Fifty-two years ago, the 26th Amendment to the U.S. Constitution lowered the legal voting age in the United States from 21 to 18. For unknown reasons, the legal voting age in the Delaware Constitution remained at 21 years old.

To correct this discrepancy, last year, I introduced an amendment in the Senate with support from Rep. Tim Dukes, R-Laurel, in the House of Representatives.

After passing unanimously in the House and the Senate during the 151st General Assembly, and after passing unanimously in the Senate this year in the 152nd General Assembly, my amendment lowering the voting age from 21 to 18 in Delaware is now stalled in the House Administration Committee.

Rep. Ruth Briggs King, R-Georgetown, sent me a note April 26, telling me the amendment was tabled in the House Administration Committee over concerns about some of the language in the section of the Delaware Constitution (Article V) that contains the requested change in age. As far as I can remember, there were not any objections to the amendment during the previous Senate and House hearings.

The Delaware Constitution, written in 1897, contains countless examples of archaic wording. Article V alone, detailing how elections are to be conducted, contains 4,445 words.

I agree that the wording from that time in history is not perfect. My purpose in introducing the amendment was simply to correct the discrepancy in the age, not to comb through and update the wording of all of Article V.

Should I have attempted to rewrite that entire section of the constitution? With my other assignments, that would be unlikely. My other assignments as a senator include participation on the following:

  • Elections & Government Affairs Committee.
  • Labor Committee.
  • Veterans Affairs Committee.
  • Legislative Oversight & Sunset Committee.
  • Bond Committee.
  • Judiciary Committee.
  • Delaware Healthy Mother and Infant Consortium.
  • Delaware Anti-Trafficking Action Council.
  • Prescription Opioid Settlement Distribution Commission.

And I was just named to the School Mentoring and Literacy Task Force.

Going through the wording of Article V to update the language will take attorneys weeks, if not months.

Why not act now to correct the age discrepancy and then assign a team of attorneys to clean up the other language?
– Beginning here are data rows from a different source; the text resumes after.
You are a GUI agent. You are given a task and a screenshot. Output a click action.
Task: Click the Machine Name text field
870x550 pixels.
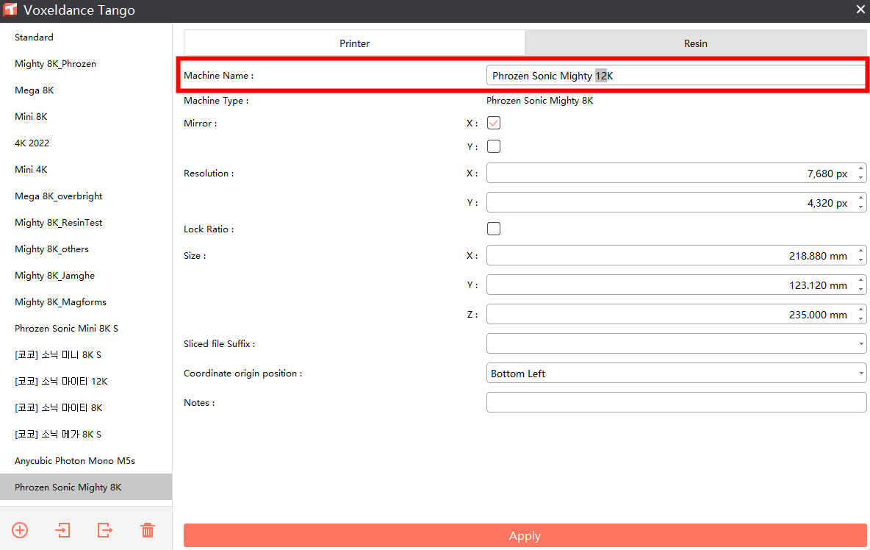pos(675,76)
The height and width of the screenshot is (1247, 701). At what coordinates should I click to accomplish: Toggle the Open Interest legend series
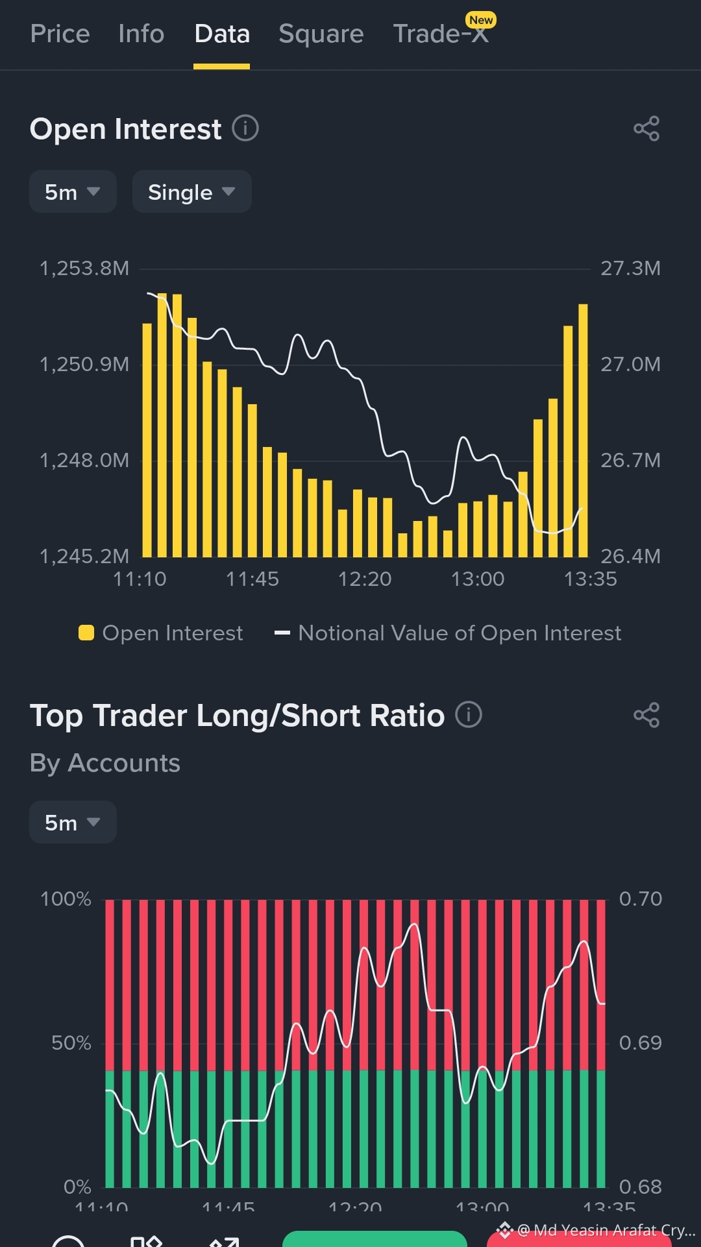tap(160, 633)
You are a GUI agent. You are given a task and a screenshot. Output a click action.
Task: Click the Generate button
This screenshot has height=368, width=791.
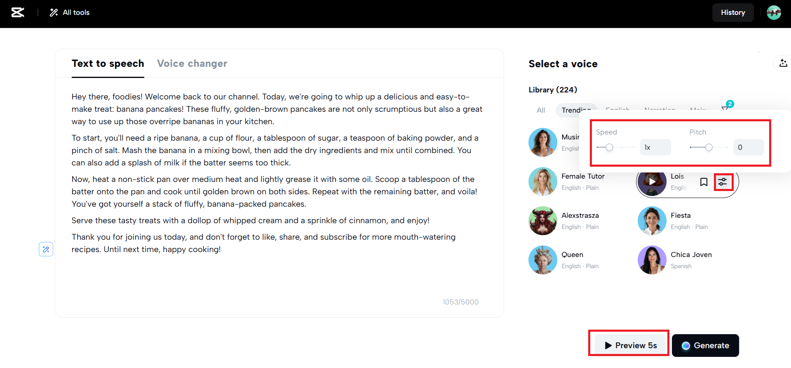point(705,345)
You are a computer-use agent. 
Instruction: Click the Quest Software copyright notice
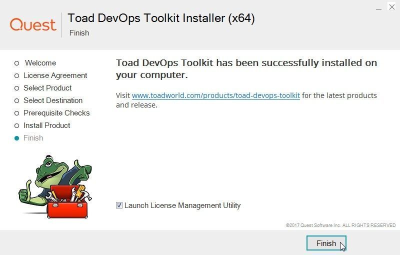(x=341, y=226)
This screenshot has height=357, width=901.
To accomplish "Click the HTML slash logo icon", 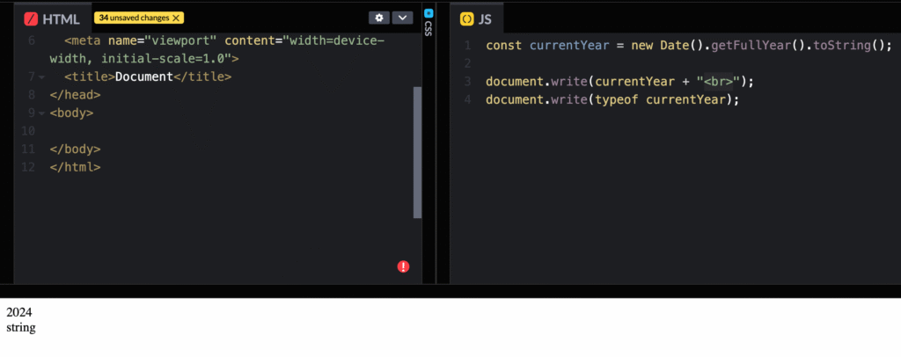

The long debate over lowering the voting age began during World War II and intensified during the Vietnam War, when young men denied the right to vote were being called to fight for their country.

In the 1970 case Oregon v. Mitchell, a divided U.S. Supreme Court ruled that Congress had the right to regulate the minimum age in federal elections but not at state and local levels. Amid increasing support for a constitutional amendment, Congress passed the 26th Amendment in 1971. Delaware was one of the first states to ratify that amendment.

When you realize the 26th Amendment to the U.S. Constitution pertains to “federal elections,” does the fact that Delaware’s Constitution has not been changed create a problem for state and local elections, if someone wanted to make it an issue?

We can make this a moot point if the House will pass SB 26, the second leg of this amendment process.